Graduation Year

2001

Document Type

Dissertation

Degree

Au.D.

Degree Granting Department

Audiology

Major Professor

Raymond M. Hurley

Keywords

CPT codes, Third part payer, Managed care, Audiology practice

Abstract

The primary objective of the project was to survey audiologists in clinical practice setting to determine the amount of time taken to perform various audiologic tests using Current Procedural Terminology, (CPT) codes to define these tests and if these CPT codes were felt to be adequate. Audiologists were also asked to respond regarding possible impact and reimbursement changes in their clinical practices related to managed care. Responses of audiologists were analyzed to determine: a) adequacy of CPT codes; b)average time to perform various audiologic tests; c) impact managed care onclinical practice; and d) changes in reimbursement as a result of managed care.

The survey was designed to determine the type of work setting, typical job duty, average monthly caseload and hours per day spent on patient care for each respondent. The survey with a cover letter explaining the purpose was mailed to 93 audiologists in clinical setting in the state of Florida.

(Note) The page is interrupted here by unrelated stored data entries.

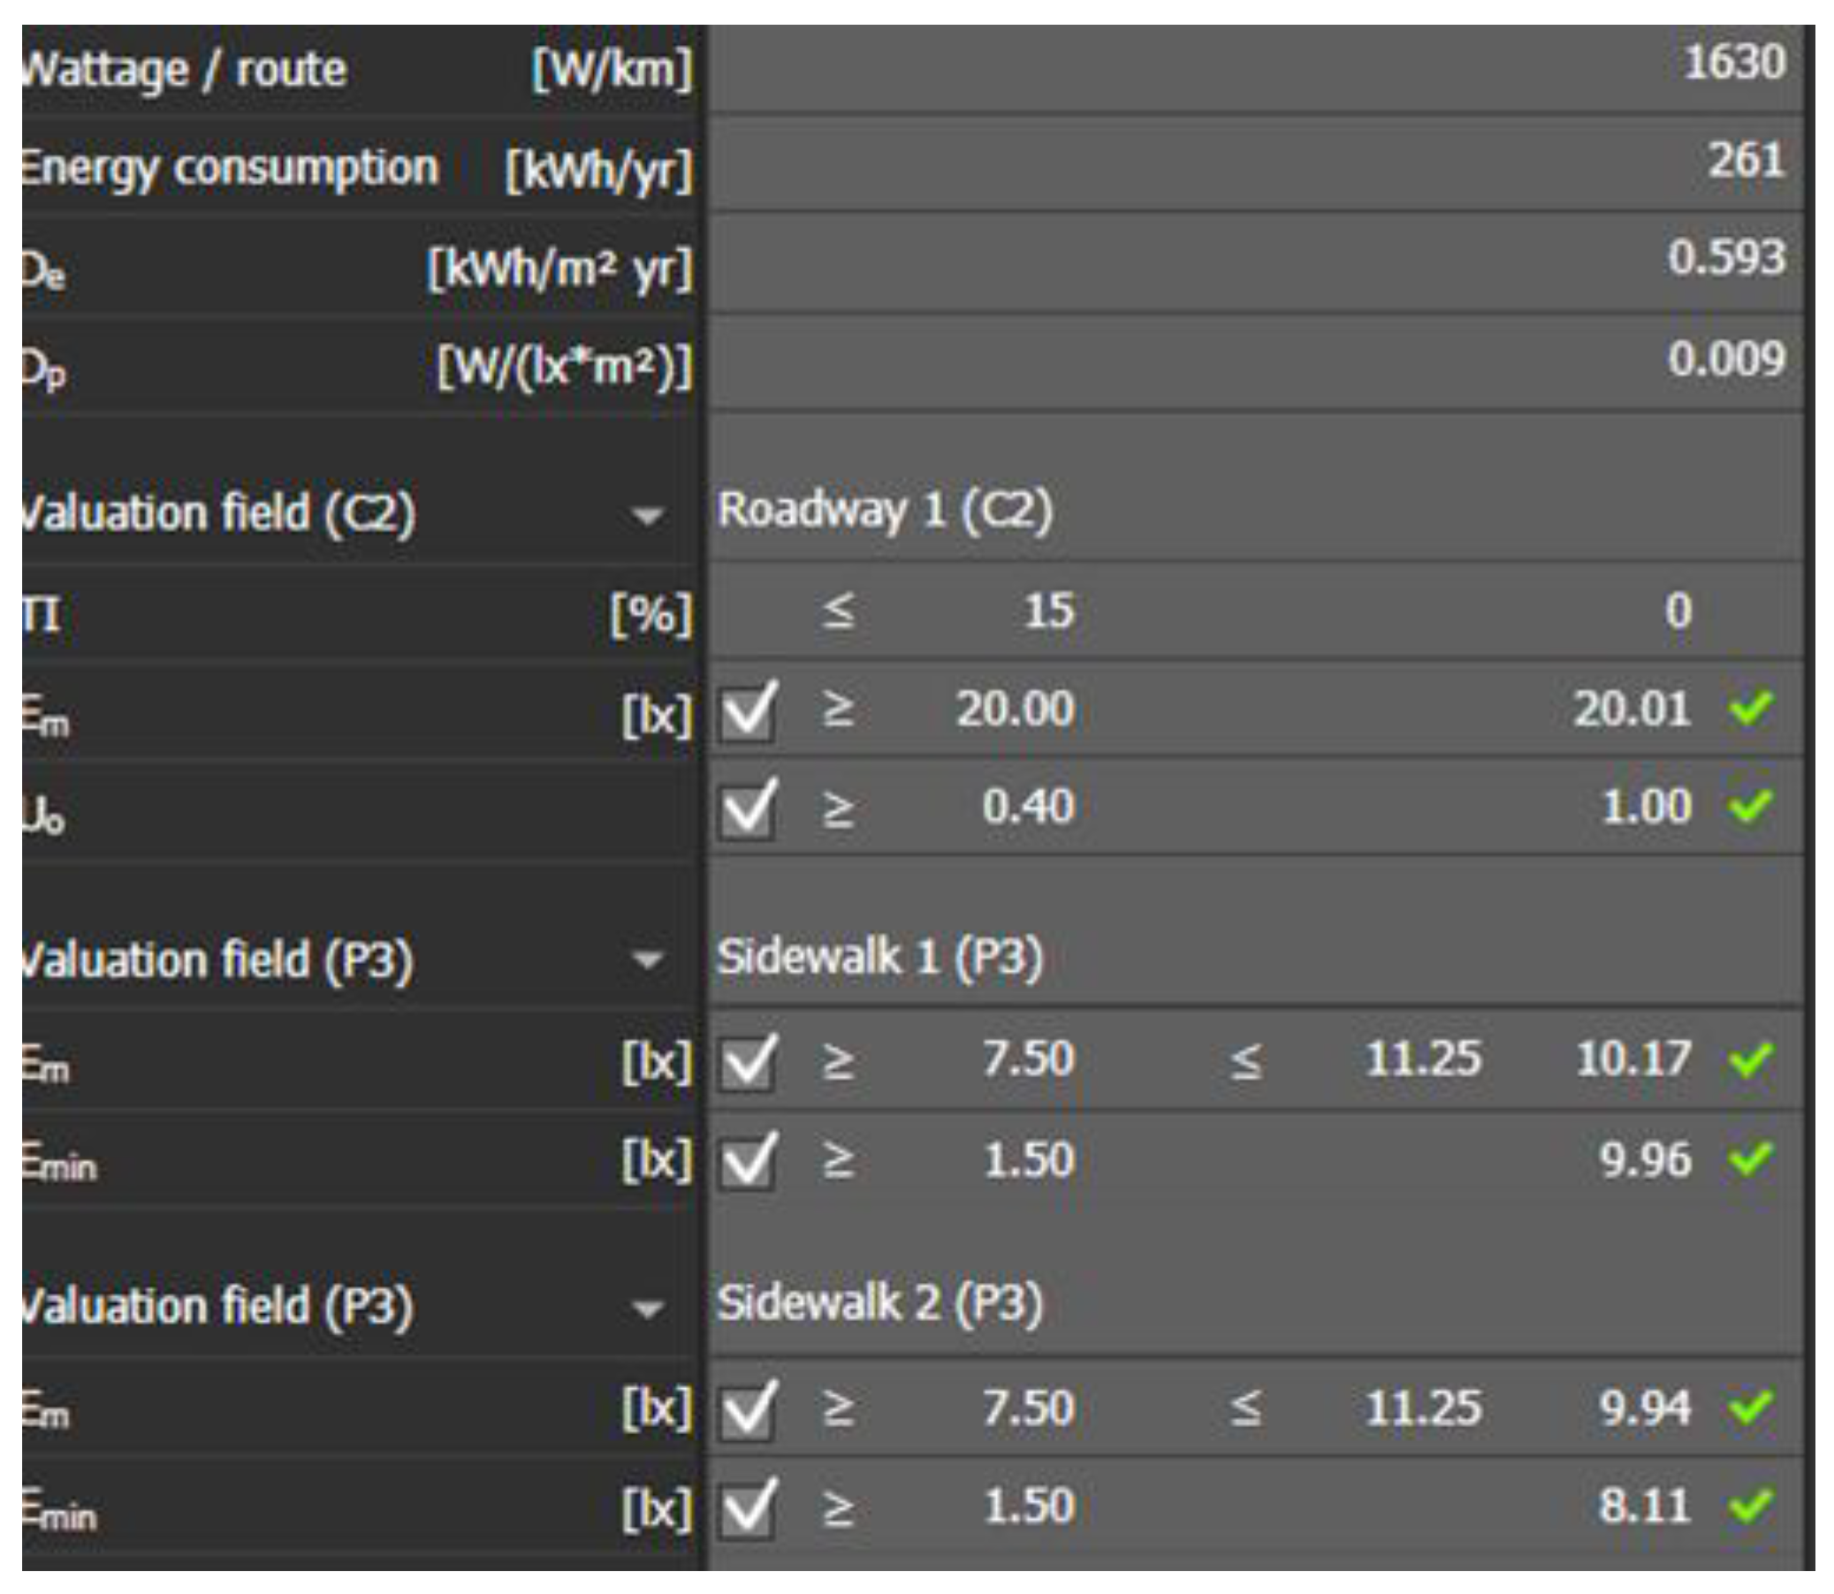Image resolution: width=1834 pixels, height=1594 pixels.
Task: Click green check beside Uo value 1.00
Action: click(1749, 807)
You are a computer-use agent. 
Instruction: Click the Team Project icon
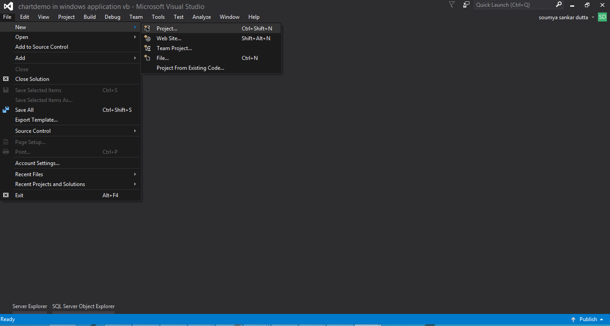pos(148,48)
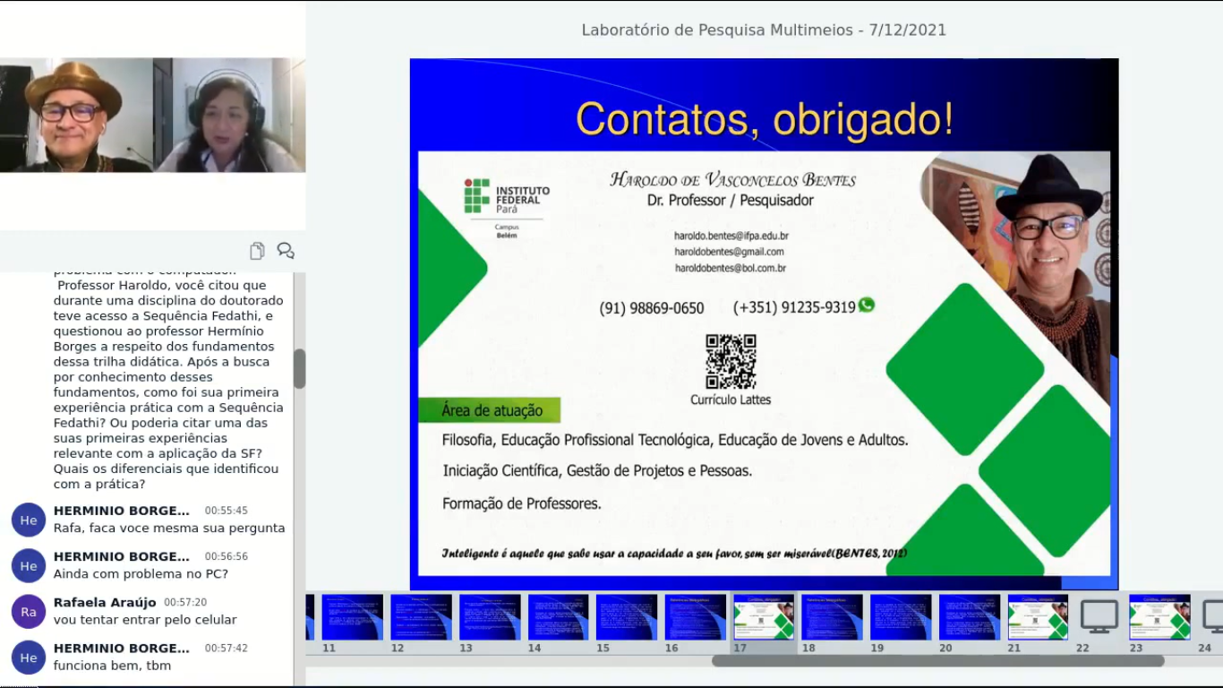
Task: Switch to the public chat icon
Action: 286,251
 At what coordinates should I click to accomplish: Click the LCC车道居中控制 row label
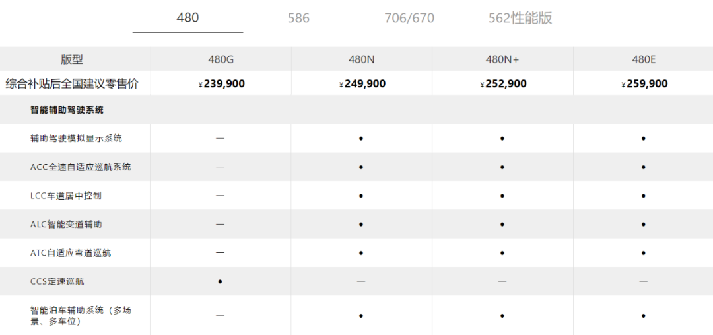point(66,196)
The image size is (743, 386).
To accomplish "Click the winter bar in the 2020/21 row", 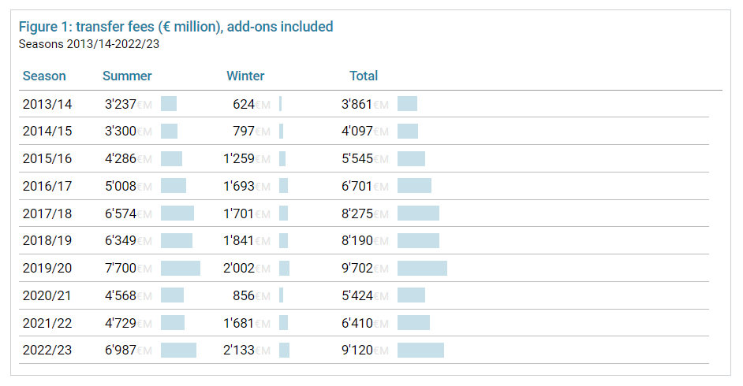I will [x=281, y=295].

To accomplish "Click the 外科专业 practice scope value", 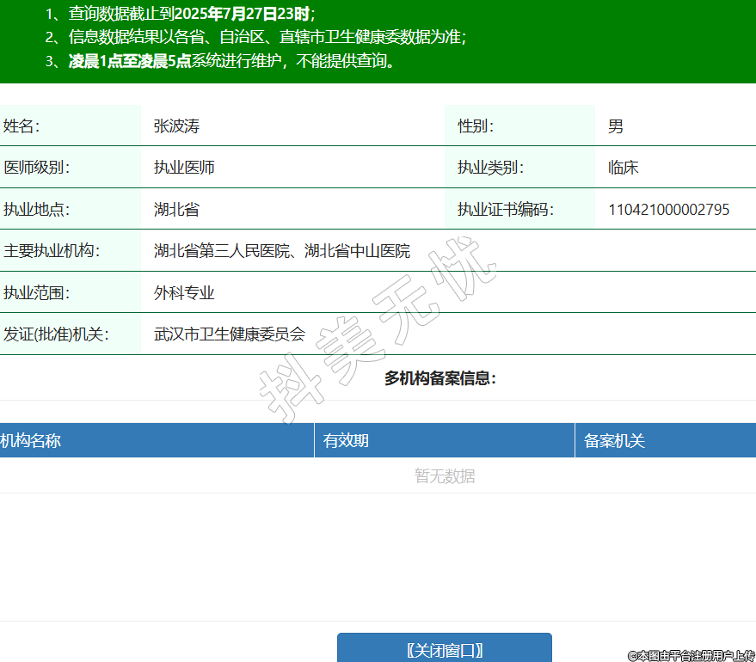I will 184,293.
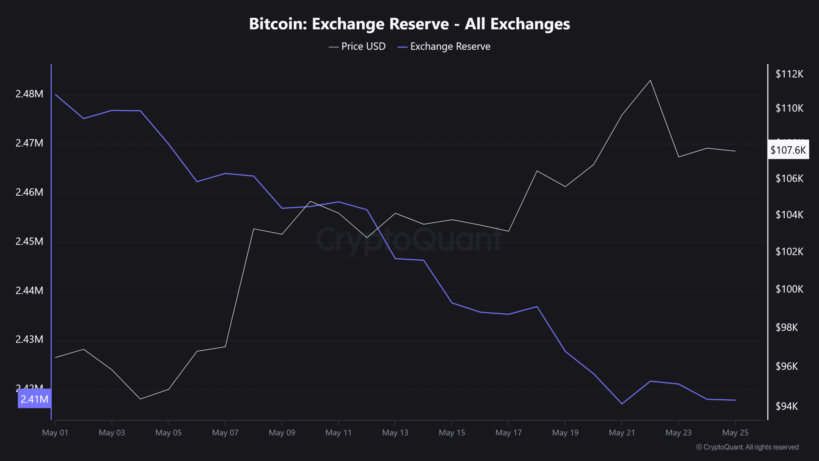Viewport: 819px width, 461px height.
Task: Select the May 01 x-axis label
Action: point(55,433)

Five were returned undeliverable, and 39 of the remaining 88 were returned either completed or partially completed. The survey results revealed over 71% of the audiologists felt the current CPT codes were adequate. Time spent performing traditional audiologic tests, such as comprehensive audiometric evaluations and impedance testing, was fairly consistent.

Greater time variability occurred in tests used to determine vestibular function. Over three-quarters of the respondents believed managed care has had a negative impact on their clinical practices, while 11% believe they have been positively impacted. Approximately 82% of the audiologists have had reductions in reimbursement as a result of managed care, while 10% have seen no change and 5% have enjoyed slightly greater reimbursement.